## ACTIVITY
The records below must be transcribed precisely and in full.

## SUPPLIED ENTRIES
____________
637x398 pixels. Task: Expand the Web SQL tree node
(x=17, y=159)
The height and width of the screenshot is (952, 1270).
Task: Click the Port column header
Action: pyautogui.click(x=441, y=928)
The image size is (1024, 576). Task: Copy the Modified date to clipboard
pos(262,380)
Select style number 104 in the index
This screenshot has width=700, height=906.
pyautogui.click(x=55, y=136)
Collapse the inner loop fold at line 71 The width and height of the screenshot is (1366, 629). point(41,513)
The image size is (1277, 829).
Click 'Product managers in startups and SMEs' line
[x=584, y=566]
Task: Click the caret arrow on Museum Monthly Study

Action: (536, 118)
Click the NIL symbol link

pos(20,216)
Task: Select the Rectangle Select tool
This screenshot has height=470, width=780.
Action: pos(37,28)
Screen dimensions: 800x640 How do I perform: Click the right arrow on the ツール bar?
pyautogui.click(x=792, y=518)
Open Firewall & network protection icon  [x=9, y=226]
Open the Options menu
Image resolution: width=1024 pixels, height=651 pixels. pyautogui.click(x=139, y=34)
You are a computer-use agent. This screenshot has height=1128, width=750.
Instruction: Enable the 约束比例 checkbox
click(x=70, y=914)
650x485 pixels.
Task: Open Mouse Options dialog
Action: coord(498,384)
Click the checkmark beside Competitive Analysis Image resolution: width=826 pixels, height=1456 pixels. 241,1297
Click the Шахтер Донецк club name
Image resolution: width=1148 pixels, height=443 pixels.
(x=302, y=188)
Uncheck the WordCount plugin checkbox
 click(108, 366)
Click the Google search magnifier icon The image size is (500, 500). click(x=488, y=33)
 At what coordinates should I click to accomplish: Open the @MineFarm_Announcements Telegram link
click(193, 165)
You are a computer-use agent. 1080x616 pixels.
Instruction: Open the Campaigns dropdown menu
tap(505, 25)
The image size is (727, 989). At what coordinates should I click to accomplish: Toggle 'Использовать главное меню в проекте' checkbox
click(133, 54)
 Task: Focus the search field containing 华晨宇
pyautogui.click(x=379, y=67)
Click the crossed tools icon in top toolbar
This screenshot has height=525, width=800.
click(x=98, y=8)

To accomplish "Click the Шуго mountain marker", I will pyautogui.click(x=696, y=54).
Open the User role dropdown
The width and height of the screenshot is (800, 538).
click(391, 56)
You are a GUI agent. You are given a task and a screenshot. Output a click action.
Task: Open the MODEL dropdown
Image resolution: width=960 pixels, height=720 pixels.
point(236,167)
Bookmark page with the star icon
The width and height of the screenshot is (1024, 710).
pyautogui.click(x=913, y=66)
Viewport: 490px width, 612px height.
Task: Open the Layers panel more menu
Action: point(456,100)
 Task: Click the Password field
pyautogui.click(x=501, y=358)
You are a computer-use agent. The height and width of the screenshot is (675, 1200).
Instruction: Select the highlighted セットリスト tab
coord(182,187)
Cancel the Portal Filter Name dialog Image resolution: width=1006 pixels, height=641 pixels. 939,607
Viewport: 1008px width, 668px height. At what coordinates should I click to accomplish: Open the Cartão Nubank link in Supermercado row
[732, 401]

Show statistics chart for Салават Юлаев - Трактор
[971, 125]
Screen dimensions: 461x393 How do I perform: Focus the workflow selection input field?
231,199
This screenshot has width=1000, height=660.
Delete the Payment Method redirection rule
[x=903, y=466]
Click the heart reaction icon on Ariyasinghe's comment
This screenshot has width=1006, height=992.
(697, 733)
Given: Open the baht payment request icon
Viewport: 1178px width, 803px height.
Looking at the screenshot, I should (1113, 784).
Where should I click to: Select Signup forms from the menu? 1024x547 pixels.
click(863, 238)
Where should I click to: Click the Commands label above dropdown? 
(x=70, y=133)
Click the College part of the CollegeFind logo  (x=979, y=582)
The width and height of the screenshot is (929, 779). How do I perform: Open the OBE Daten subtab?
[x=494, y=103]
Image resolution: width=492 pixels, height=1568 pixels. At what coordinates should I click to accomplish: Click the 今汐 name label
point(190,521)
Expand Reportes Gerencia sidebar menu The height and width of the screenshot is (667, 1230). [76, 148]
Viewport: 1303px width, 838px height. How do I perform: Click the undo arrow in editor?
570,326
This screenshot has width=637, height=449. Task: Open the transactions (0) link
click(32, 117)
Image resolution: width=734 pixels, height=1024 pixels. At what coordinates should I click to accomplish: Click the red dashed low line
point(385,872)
____________
## SOLUTION TO THE PROBLEM
637x398 pixels. Task: Expand the Web SQL tree node
(x=17, y=159)
The height and width of the screenshot is (952, 1270).
Task: Click the Port column header
Action: pyautogui.click(x=441, y=928)
The image size is (1024, 576). Task: Copy the Modified date to clipboard
pos(262,380)
Select style number 104 in the index
This screenshot has width=700, height=906.
pyautogui.click(x=55, y=136)
Collapse the inner loop fold at line 71 The width and height of the screenshot is (1366, 629). point(41,513)
The image size is (1277, 829).
Click 'Product managers in startups and SMEs' line
[x=584, y=566]
Task: Click the caret arrow on Museum Monthly Study

Action: (536, 118)
Click the NIL symbol link

pos(20,216)
Task: Select the Rectangle Select tool
This screenshot has height=470, width=780.
Action: pos(37,28)
Screen dimensions: 800x640 How do I perform: Click the right arrow on the ツール bar?
pyautogui.click(x=792, y=518)
Open Firewall & network protection icon  [x=9, y=226]
Open the Options menu
Image resolution: width=1024 pixels, height=651 pixels. pyautogui.click(x=139, y=34)
You are a computer-use agent. This screenshot has height=1128, width=750.
Instruction: Enable the 约束比例 checkbox
click(x=70, y=914)
650x485 pixels.
Task: Open Mouse Options dialog
Action: coord(498,384)
Click the checkmark beside Competitive Analysis Image resolution: width=826 pixels, height=1456 pixels. 241,1297
Click the Шахтер Донецк club name
Image resolution: width=1148 pixels, height=443 pixels.
(x=302, y=188)
Uncheck the WordCount plugin checkbox
 click(108, 366)
Click the Google search magnifier icon The image size is (500, 500). click(x=488, y=33)
 At what coordinates should I click to accomplish: Open the @MineFarm_Announcements Telegram link
click(193, 165)
You are a computer-use agent. 1080x616 pixels.
Instruction: Open the Campaigns dropdown menu
tap(505, 25)
The image size is (727, 989). At what coordinates should I click to accomplish: Toggle 'Использовать главное меню в проекте' checkbox
click(133, 54)
 Task: Focus the search field containing 华晨宇
pyautogui.click(x=379, y=67)
Click the crossed tools icon in top toolbar
This screenshot has height=525, width=800.
click(x=98, y=8)

To accomplish "Click the Шуго mountain marker", I will pyautogui.click(x=696, y=54).
Open the User role dropdown
The width and height of the screenshot is (800, 538).
click(391, 56)
You are a GUI agent. You are given a task and a screenshot. Output a click action.
Task: Open the MODEL dropdown
Image resolution: width=960 pixels, height=720 pixels.
point(236,167)
Bookmark page with the star icon
The width and height of the screenshot is (1024, 710).
pyautogui.click(x=913, y=66)
Viewport: 490px width, 612px height.
Task: Open the Layers panel more menu
Action: point(456,100)
 Task: Click the Password field
pyautogui.click(x=501, y=358)
You are a computer-use agent. The height and width of the screenshot is (675, 1200).
Instruction: Select the highlighted セットリスト tab
coord(182,187)
Cancel the Portal Filter Name dialog Image resolution: width=1006 pixels, height=641 pixels. 939,607
Viewport: 1008px width, 668px height. At what coordinates should I click to accomplish: Open the Cartão Nubank link in Supermercado row
[732, 401]

Show statistics chart for Салават Юлаев - Трактор
[971, 125]
Screen dimensions: 461x393 How do I perform: Focus the workflow selection input field?
231,199
This screenshot has width=1000, height=660.
Delete the Payment Method redirection rule
[x=903, y=466]
Click the heart reaction icon on Ariyasinghe's comment
This screenshot has width=1006, height=992.
(697, 733)
Given: Open the baht payment request icon
Viewport: 1178px width, 803px height.
Looking at the screenshot, I should (1113, 784).
Where should I click to: Select Signup forms from the menu? 1024x547 pixels.
click(863, 238)
Where should I click to: Click the Commands label above dropdown? 
(x=70, y=133)
Click the College part of the CollegeFind logo  (x=979, y=582)
The width and height of the screenshot is (929, 779). How do I perform: Open the OBE Daten subtab?
[x=494, y=103]
Image resolution: width=492 pixels, height=1568 pixels. At what coordinates should I click to accomplish: Click the 今汐 name label
point(190,521)
Expand Reportes Gerencia sidebar menu The height and width of the screenshot is (667, 1230). [76, 148]
Viewport: 1303px width, 838px height. How do I perform: Click the undo arrow in editor?
570,326
This screenshot has width=637, height=449. Task: Open the transactions (0) link
click(32, 117)
Image resolution: width=734 pixels, height=1024 pixels. At what coordinates should I click to accomplish: Click the red dashed low line
point(385,872)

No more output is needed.